Of the three largest teachers organizations in the Houston Independent School District, the HFT is by far the largest. In fact, if it surpasses 5,000 members this fall, as Fallon expects it to, the HFT will be the largest local in the Harris County AFL-CIO, surpassing the Communications Workers. The union's ethnic makeup fairly closely reflects that of the teacher work force, Fallon says, about 40 percent white, 40 percent black, and the rest mostly Hispanic. Its dues are $337 a year ($200 for some clerical employees and teachers' aides), which produces an annual budget of $1.7 million. For that money, members get a dental plan, training on such issues as student discipline and school policy, and an aggressive defense if they are sued, disciplined or fired.

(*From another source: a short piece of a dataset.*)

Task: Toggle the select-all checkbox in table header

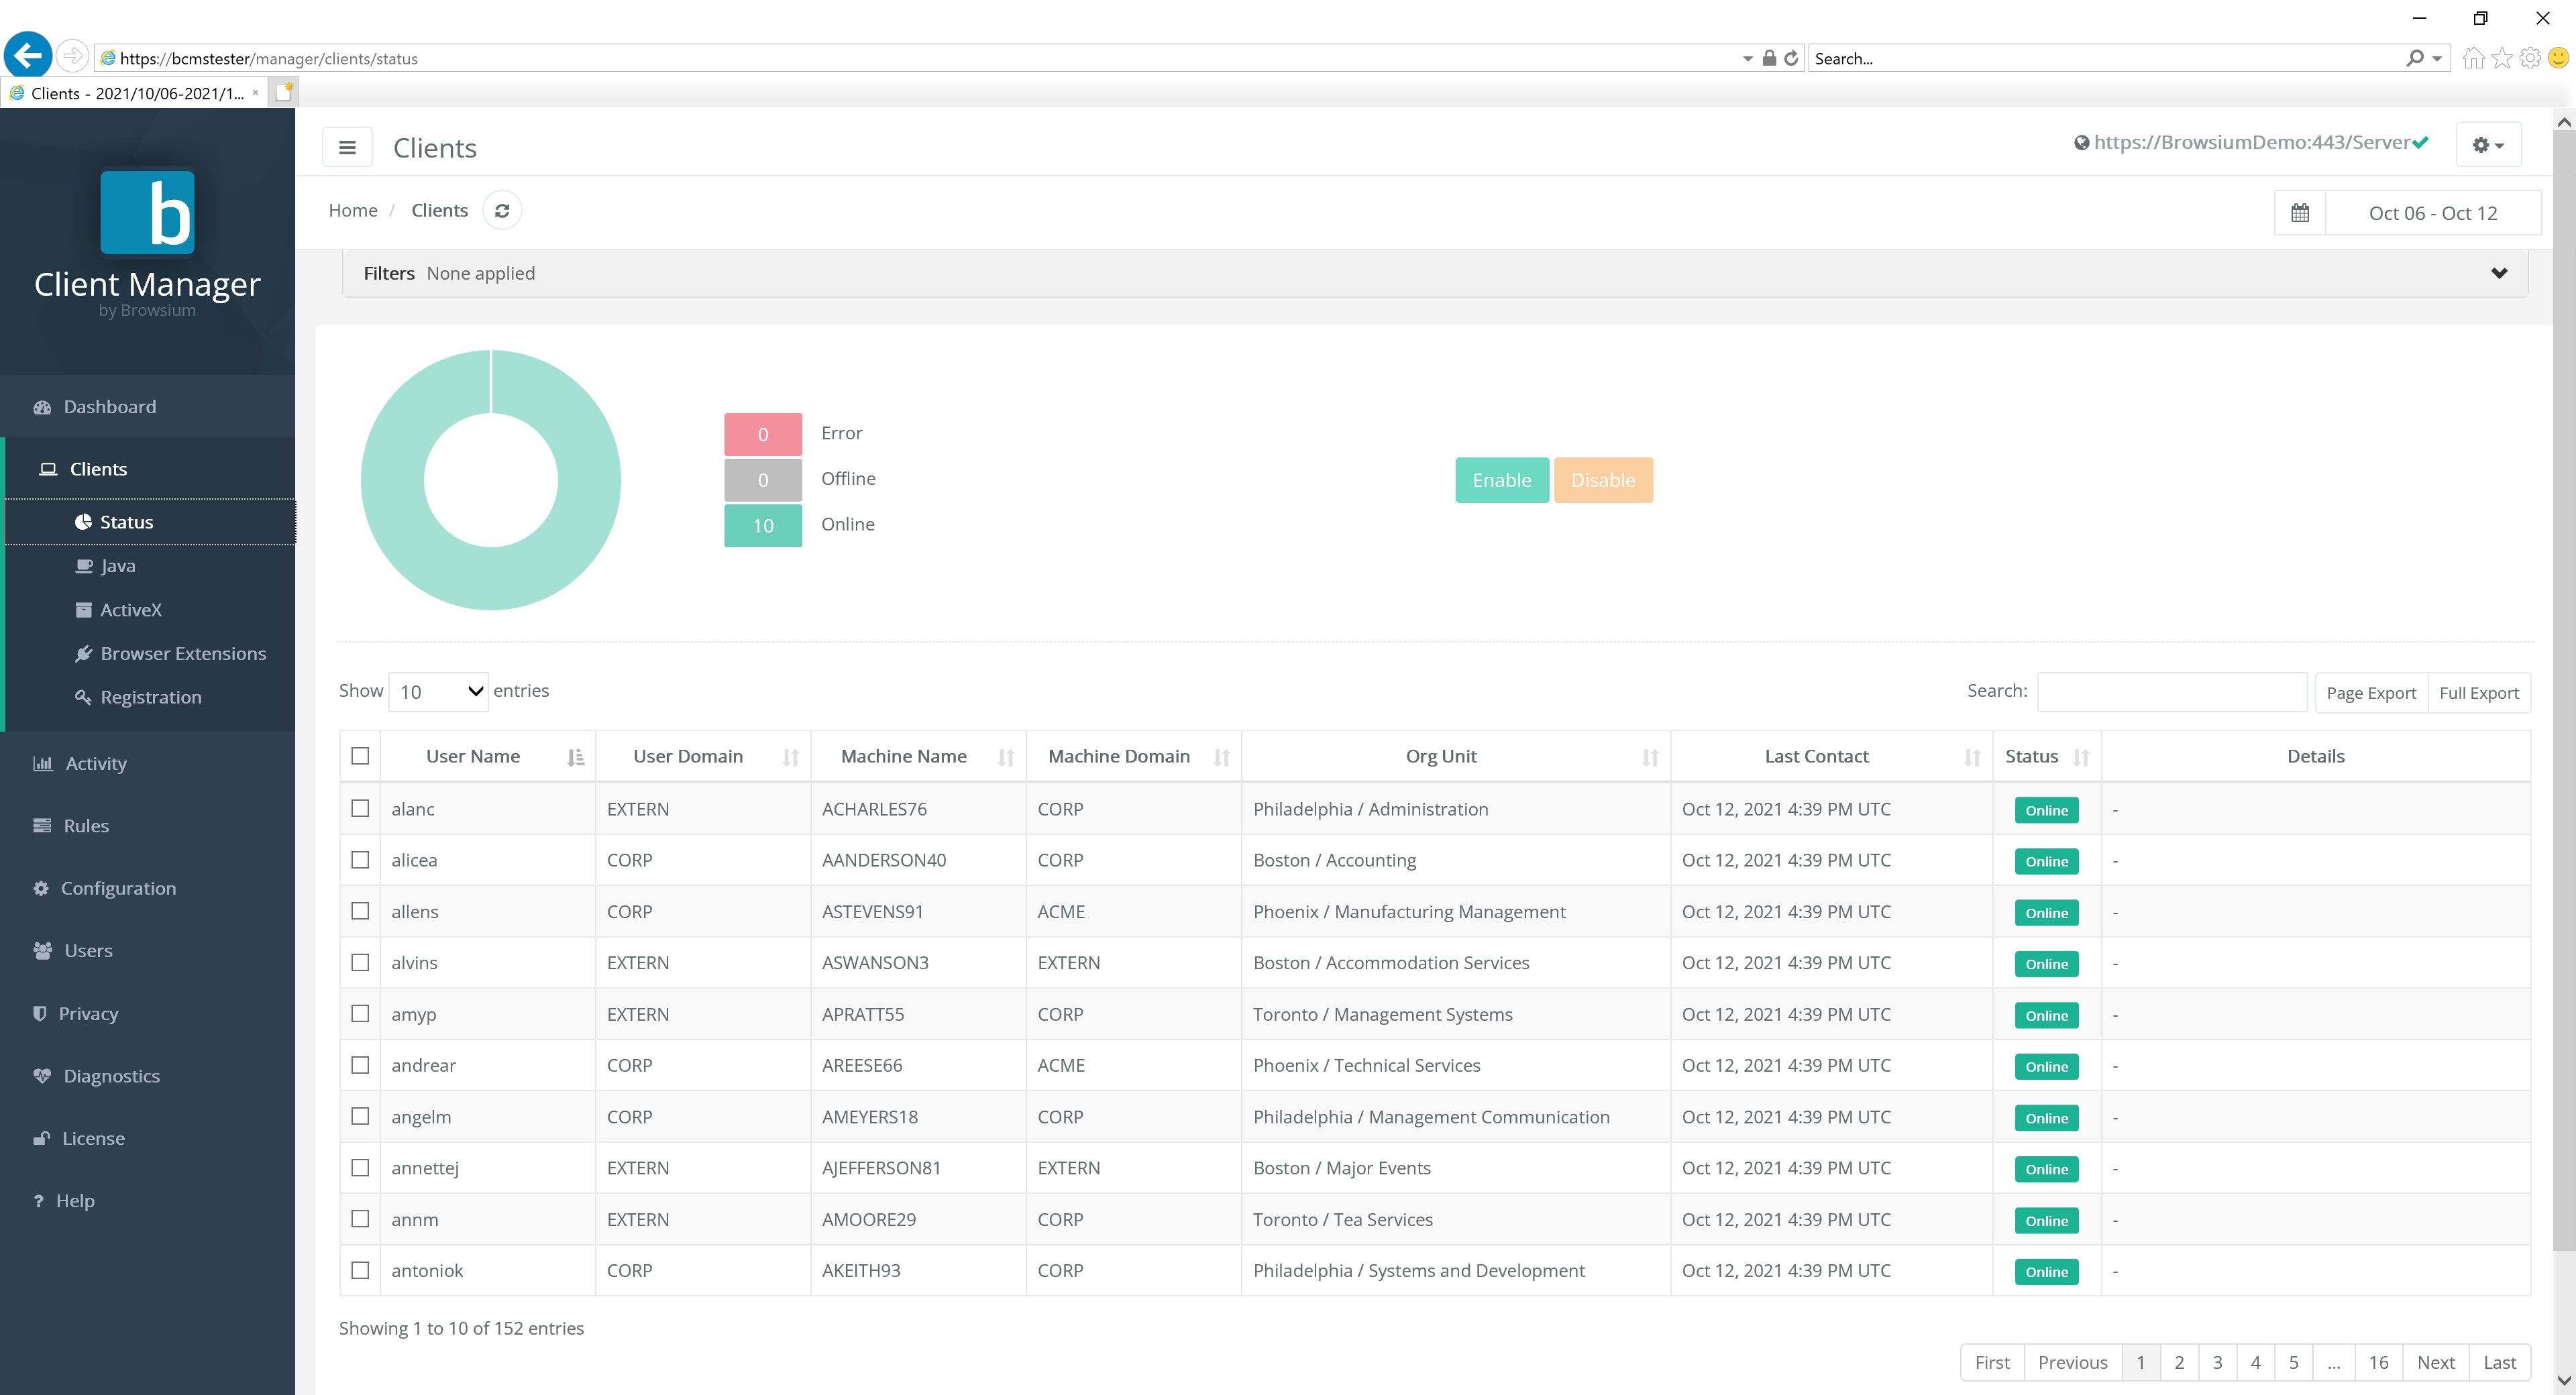Action: click(360, 756)
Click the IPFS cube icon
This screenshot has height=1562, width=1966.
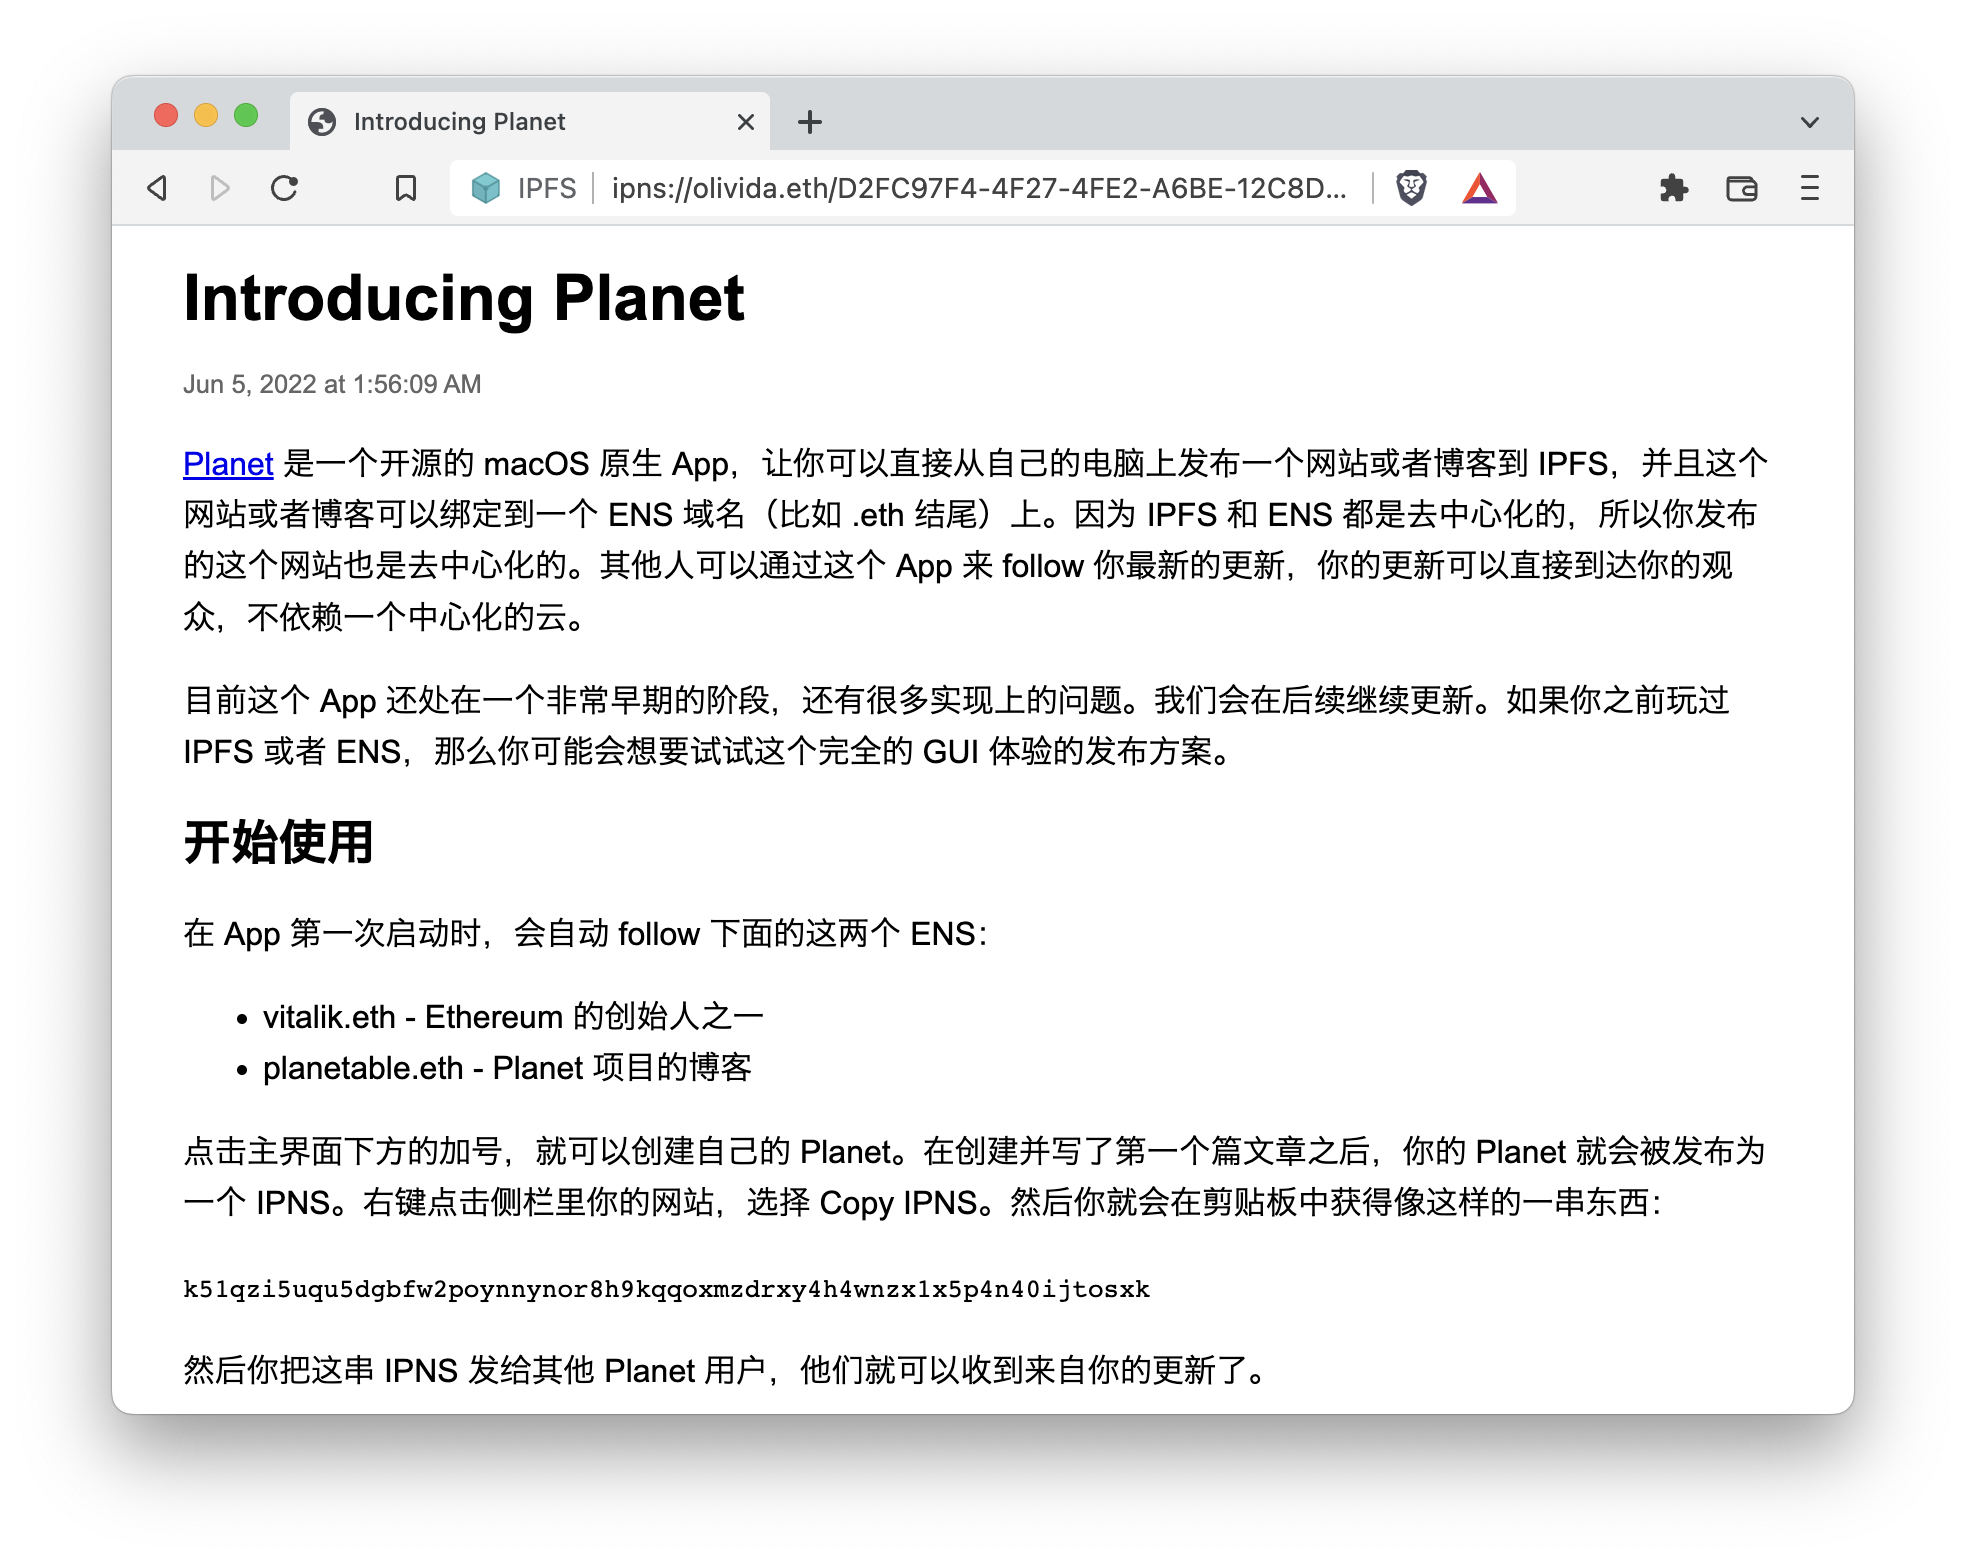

Because many teachers leave the district each year and sometimes change their memberships according to the degree of comfort they have with their building principal, Fallon's stewards must recruit a thousand new members a year to keep growing at the rate of 200 to 300 a year. The union tracks its organizing efforts in more than 250 work sites on large wall charts in its main office. "If we had a warm, cordial employer," Fallon cracks, "we would not be growing."
The other two teachers organizations are the largely white Congress of Houston Teachers, which claims 2,200 members, and the largely black Houston Education Association, which claims 2,300 members. That means more than half of the district's 12,000 teachers have been organized. (Counselors, school nurses, some administrators, teachers' aides and blue-collar workers also belong to the organizations.)
The Congress of Houston Teachers, which has no larger statewide or national affiliation, calls itself a professional organization, not a union, says its president, HISD teacher Steve Antley. The Congress does not endorse political candidates. Unlike unions, which want to become an exclusive bargaining agent, "we believe in freedom of association," Antley says. "We view our approach as more collegial."
The other power in HISD is the Houston Education Association, which is affiliated with the three-million-member National Education Association. Its executive director, Lee Barnes, claims the HEA has more political clout than Fallon's union because of its national and statewide membership. The HEA charges dues of $322 a year, and also offers a vigorous defense for teachers, Barnes says.
But Barnes is contemptuous of Fallon's confrontational style, and says she creates fear and confusion in order to build membership. In an HEA news release last year Barnes called for a criminal investigation of Fallon's union for its recommendation of an insurance carrier to the board, and he also told HEA organizers that Fallon had made inappropriate use of HFT funds. Fallon sued him for slander. After the first deposition, Barnes said, his lawyers decided to settle with Fallon, who put the money in her union's political fund. Fallon said she was surprised that Barnes had mentioned the suit, since under the terms of the settlement both sides had promised not to discuss it.